_Qué hacer_: Decide si cada afirmación coincide con la fuente y responde sí o no, citando literalmente las palabras de la fuente que lo determinan. 1. El paraíso nos espera a la vuelta de la esquina. 2. Se quiere rescatar la visión espiritual del ser humano. 3. Se propone vivir el aquí y ahora sin pedir milagros.

_Fuente_:

Si el reloj nos quita la sensibilidad del tiempo, el ordenador la capacidad de pensar, si el confort atrofia nuestra motricidad y nuestra expresión, si la tecnologfa nos evita percibir lo simple de la vida, entonces hemos fracasado. Pero si todo ello nos invita a aumentar nuestra sensibilidad y nuestras ganas de vivir, entonces, ¡bienvenido!.

El futuro no es más que la mera construcción de nuestra esperanza y el paraíso, seguro que no nos esperará en la vuelta de la esquina. Ya están sucediendo infinitas cosas significativas en este momento como para no rechazar el presente. Ser consecuente con el aquí y ahora, sin asustarse, sin pedir milagros, sin perder ilusiones, sin desánimos.

Es por eso que queremos rescatar la dimensión profunda de la vida, la visión espiritual del ser humano, sabiendo que el tercer milenio nos empuja a seguir mejorando pero con la condición de vivirlo en este preciso momento.

_Extractos de entradas_:

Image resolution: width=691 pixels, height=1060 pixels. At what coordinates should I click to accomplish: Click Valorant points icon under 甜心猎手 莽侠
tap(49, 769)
--
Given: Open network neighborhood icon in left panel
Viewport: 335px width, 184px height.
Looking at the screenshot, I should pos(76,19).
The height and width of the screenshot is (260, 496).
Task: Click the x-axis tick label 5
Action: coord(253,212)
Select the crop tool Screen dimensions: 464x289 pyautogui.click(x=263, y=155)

_Resultado del ejercicio_:
1. No: «el paraíso, seguro que no nos esperará en la vuelta de la esquina».
2. Sí: «queremos rescatar la dimensión profunda de la vida, la visión espiritual del ser humano».
3. Sí: «Ser consecuente con el aquí y ahora, sin asustarse, sin pedir milagros».